Bir buçuk yıl önce, 6 Şubat 2023 tarihinde ülkenin güneydoğusunu büyük ölçüde etkileyen depremler oldu. Merkez üssü Maraş olsa da depremler, en büyük yıkıcı etkisini Hatay, Adıyaman ve Antep’in Nurdağı ilçesinde gösterdi. Hatay’da en büyük yıkım ise merkez ilçe olan Antakya’da görüldü. Antakya’nın fiziksel mekânı, ilk açıklamalara göre yüzde 85 oranında yıkılmış ya da hasar görmüş durumdaydı. Geride kalan zaman boyunca konu birçoğumuzun aklını farklı nedenlerle, farklı biçim ve ölçülerde meşgul etti. Ama geldiğimiz aşamada, depremin üzerinden bir buçuk yıl geçmişken, Antakya’da bazı açılardan durum, depremden sonraki ilk haftalara göre çok daha kötü durumda. Bu yazıda bu garip durumu ortaya koymaya, deprem sonrası Antakya’yla ilişkili bazı konulara uzaktan ve yakından bakmaya çalışacağız.
Uzaktan ve yakından Antakya, farklı mı görünüyor?

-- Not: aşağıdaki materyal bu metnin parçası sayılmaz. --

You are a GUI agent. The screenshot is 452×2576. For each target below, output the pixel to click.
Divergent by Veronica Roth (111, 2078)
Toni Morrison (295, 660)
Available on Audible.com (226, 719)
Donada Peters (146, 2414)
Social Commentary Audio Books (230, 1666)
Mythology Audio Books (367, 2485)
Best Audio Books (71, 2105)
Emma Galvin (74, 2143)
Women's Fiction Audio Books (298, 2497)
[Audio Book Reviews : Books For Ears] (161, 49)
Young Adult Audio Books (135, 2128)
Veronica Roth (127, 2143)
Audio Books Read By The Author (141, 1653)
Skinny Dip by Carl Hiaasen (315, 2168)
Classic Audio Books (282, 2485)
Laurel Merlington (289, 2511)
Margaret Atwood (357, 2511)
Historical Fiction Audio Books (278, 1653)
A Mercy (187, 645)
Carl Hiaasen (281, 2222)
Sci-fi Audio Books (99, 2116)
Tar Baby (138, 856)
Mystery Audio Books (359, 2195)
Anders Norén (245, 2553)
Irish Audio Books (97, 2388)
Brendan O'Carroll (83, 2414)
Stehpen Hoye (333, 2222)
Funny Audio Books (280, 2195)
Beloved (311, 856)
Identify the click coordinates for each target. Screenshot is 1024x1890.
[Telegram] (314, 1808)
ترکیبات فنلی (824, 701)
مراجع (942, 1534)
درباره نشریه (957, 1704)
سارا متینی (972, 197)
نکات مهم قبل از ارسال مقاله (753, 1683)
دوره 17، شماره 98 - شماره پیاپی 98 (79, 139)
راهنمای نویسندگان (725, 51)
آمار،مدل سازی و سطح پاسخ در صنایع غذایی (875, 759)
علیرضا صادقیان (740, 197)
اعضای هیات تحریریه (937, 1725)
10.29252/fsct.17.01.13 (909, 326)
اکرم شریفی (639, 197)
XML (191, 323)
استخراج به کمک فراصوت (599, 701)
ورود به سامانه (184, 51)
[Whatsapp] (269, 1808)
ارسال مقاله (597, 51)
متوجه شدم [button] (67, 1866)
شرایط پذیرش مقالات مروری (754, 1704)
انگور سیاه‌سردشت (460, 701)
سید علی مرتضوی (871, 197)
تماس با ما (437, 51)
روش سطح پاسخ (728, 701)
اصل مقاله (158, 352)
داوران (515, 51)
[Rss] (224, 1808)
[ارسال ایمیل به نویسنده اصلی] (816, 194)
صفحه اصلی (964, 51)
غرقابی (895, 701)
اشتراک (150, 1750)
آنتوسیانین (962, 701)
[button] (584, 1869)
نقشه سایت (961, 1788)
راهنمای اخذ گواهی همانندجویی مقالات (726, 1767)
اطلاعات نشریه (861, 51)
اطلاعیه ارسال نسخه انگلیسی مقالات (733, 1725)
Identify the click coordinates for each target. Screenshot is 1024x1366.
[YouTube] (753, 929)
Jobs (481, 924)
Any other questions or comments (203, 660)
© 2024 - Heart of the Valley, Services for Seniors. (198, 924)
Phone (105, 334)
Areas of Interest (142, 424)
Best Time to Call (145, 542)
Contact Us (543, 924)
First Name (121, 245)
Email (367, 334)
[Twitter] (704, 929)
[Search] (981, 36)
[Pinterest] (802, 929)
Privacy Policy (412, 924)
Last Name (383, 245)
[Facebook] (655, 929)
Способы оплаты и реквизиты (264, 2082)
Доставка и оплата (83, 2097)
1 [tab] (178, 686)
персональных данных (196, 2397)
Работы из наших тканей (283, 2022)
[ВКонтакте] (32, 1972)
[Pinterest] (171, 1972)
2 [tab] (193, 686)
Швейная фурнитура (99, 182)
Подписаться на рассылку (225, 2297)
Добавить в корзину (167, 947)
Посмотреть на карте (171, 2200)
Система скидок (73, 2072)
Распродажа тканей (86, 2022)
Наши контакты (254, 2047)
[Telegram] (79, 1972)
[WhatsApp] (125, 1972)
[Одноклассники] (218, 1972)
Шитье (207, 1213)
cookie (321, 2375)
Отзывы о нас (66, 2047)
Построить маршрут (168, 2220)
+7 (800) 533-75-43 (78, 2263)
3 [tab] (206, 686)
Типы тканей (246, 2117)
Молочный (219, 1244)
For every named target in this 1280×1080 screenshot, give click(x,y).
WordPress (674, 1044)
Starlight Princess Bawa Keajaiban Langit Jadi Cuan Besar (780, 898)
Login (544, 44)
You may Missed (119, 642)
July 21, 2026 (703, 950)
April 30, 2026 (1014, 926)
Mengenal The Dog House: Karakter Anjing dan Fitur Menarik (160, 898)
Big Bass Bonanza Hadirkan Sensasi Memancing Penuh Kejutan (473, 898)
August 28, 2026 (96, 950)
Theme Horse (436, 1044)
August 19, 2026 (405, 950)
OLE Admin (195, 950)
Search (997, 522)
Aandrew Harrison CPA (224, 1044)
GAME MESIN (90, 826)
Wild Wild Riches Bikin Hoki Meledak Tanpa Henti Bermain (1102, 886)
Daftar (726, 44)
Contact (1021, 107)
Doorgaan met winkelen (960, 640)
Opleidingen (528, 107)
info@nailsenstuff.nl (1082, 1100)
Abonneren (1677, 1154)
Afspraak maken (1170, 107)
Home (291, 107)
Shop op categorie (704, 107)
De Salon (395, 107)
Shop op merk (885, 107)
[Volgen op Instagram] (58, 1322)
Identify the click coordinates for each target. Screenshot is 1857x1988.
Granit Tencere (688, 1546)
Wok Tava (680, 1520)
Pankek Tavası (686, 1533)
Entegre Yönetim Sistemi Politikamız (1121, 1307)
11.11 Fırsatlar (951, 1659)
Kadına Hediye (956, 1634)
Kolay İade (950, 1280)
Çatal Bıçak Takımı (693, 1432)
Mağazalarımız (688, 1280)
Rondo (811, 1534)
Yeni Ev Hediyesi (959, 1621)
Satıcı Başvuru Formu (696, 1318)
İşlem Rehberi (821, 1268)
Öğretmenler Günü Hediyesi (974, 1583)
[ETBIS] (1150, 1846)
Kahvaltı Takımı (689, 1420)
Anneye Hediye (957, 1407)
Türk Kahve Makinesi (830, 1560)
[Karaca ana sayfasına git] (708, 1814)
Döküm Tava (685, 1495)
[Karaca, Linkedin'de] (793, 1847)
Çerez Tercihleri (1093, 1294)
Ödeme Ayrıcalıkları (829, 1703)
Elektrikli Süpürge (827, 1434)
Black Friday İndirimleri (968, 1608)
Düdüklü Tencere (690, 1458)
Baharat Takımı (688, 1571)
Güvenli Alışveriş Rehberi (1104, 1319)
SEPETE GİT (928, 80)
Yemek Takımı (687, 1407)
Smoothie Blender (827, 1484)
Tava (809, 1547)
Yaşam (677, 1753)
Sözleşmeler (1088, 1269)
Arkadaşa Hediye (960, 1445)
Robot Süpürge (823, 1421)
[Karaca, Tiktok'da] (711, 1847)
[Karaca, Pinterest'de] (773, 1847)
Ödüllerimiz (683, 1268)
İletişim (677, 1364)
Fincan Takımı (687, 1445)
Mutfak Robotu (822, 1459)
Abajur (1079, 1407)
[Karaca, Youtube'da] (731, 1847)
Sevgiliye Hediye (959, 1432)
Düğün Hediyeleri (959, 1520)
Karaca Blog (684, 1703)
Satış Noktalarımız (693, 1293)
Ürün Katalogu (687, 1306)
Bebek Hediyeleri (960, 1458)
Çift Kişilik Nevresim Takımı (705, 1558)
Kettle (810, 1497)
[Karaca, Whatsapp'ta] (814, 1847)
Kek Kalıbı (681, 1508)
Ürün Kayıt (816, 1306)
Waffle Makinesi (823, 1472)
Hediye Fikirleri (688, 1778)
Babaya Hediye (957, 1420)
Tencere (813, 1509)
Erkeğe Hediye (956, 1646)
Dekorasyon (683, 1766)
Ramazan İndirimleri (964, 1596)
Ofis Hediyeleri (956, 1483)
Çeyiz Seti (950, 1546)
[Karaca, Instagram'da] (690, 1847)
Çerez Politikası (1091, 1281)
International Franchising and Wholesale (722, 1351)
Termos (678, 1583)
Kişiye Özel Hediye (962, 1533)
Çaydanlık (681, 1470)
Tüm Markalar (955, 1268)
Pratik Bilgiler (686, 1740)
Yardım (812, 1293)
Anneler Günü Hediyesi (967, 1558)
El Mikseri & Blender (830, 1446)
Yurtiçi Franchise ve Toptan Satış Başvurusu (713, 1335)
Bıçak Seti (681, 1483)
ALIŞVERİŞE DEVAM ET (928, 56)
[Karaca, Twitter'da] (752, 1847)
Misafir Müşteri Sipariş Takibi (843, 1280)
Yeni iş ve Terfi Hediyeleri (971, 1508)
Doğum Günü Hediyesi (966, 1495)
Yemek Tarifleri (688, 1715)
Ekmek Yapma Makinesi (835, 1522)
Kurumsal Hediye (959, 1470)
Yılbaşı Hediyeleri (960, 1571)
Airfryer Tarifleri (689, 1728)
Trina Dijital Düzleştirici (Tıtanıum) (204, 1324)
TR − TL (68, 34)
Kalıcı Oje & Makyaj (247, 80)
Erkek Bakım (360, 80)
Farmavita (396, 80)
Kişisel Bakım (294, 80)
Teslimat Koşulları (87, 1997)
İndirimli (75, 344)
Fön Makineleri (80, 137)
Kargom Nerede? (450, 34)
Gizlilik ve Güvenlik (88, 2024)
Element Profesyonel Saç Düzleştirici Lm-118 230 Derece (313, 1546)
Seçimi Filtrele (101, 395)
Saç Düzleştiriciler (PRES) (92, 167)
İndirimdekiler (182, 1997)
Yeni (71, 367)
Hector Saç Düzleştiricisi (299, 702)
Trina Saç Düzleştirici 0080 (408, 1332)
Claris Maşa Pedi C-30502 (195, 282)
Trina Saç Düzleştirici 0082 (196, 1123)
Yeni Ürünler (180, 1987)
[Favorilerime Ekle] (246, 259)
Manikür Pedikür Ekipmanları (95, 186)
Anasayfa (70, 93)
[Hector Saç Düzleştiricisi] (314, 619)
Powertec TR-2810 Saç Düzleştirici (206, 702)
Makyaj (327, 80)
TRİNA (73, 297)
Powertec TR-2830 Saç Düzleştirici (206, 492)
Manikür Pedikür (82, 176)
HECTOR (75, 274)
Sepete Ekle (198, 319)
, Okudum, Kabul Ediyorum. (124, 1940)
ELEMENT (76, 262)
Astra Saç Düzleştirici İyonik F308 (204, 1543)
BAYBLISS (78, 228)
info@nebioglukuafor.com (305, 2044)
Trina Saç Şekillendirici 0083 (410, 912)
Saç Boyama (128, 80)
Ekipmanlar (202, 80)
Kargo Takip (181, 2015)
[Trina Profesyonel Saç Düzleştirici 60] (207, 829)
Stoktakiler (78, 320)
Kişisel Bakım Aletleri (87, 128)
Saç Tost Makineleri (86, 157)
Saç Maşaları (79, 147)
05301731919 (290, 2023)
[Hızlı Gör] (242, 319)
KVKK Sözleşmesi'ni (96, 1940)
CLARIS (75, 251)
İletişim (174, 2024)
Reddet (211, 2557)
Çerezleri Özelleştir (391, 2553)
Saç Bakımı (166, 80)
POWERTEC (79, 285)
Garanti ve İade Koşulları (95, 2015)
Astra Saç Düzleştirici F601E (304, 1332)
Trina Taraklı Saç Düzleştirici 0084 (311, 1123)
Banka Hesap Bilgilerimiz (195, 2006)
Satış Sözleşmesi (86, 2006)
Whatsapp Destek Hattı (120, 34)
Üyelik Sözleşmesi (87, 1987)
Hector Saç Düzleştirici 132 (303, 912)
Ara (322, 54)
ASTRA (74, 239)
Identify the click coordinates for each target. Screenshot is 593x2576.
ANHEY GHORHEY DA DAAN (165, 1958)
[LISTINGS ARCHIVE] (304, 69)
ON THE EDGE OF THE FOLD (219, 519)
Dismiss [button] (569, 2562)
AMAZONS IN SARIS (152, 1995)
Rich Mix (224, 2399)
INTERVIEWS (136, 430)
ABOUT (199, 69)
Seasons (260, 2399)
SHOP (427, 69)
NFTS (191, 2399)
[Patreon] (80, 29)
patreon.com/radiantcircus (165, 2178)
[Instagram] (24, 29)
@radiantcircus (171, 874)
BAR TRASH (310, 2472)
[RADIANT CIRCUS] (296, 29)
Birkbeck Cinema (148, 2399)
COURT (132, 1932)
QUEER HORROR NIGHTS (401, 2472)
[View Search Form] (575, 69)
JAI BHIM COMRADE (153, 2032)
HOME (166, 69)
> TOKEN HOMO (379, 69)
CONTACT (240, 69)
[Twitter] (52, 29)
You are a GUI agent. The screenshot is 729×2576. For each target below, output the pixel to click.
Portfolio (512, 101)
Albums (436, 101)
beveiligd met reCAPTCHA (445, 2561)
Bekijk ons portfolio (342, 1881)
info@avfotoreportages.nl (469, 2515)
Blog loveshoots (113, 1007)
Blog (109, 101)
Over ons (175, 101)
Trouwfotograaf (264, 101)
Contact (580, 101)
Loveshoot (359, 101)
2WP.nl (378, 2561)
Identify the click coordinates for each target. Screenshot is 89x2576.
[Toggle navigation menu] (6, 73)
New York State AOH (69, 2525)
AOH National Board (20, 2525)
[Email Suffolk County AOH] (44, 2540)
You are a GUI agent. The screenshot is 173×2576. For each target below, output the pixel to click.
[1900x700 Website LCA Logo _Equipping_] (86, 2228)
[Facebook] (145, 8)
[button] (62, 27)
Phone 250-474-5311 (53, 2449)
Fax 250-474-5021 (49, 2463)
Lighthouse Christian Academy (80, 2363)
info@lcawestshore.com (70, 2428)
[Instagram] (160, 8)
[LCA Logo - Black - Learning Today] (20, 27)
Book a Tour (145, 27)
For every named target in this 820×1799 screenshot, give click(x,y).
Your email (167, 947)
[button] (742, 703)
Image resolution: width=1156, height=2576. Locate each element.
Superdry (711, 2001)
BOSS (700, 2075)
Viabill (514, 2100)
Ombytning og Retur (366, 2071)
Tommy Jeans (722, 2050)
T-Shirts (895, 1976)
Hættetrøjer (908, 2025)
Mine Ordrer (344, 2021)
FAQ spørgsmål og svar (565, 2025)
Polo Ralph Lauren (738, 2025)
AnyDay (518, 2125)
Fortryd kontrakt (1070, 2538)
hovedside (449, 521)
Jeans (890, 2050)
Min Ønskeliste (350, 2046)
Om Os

Önce, neden Antakya’nın deprem sonrası hâline uzaktan ve yakından bakmaya ihtiyaç olduğunu anlamalıyız. Bu ihtiyaç, biraz kişisel bir durumdan kaynaklanıyor. 2013 yılından beri bir şehir planlama ve yerleşme tarihi araştırmacısı olarak Antakya üzerine çalışıyorum. Bu sayede Antakya ve Hatay’la ilgili sayısını bilmediğim kadar çok makale, kitap, tez okudum ve bu süre içinde sayısını bilmediğim kadar çok defa Antakya’ya gittim. Son bir buçuk yıldaki Antakya seyahatlerimin sayısı ise nerdeyse 2023’ten önceki on yıllık süredeki seyahatlerin toplamından daha fazla. Şüphesiz, bunun bir sebebi var. Depremle beraber Antakya’da olan ve hâlâ izlemeye devam ettiğimiz şeyler, aslında Antakya’nın tarihinin bir parçası. Üstelik Antakya’nın oldukça karmaşık sayılabilecek yakın tarihinin en büyük değişim ve dönüşümlere gebe -ve bu nedenle mutlaka tanık olmamız gereken- olan parçasından söz ediyoruz.
Bu değişim sürecinde hiç şüphe duymadan söyleyebilirim ki Antakya’da uzaktan ve yakından baktığımızda gördüklerimiz, birbirine hiç benzemiyor. Bu nedenle Antakya’da olan biteni anlama ihtiyacı, Antakya’ya sürekli bir gidiş gelişi beraberinde getiriyor. Hatta bazen bir ya da iki ay boyunca Antakya’dan uzak kalırsanız; gittiğinizde gördüğünüz Antakya, aklınızda kalan Antakya’dan epey farklılaşmış oluyor. Bu yazıda yakından bakmak, Antakya’ya gittiğimiz zaman gördüklerimiz ve Antakya’da yaşayan arkadaşlarımızın aktardıklarını ifade ederken; uzaktan bakmak, fazladan herhangi bir çaba sarfetmeden, yalnızca burada (örneğin İstanbul’da) dururken Antakya’ya dair -en iyi ihtimalle- görebildiklerimize karşılık geliyor.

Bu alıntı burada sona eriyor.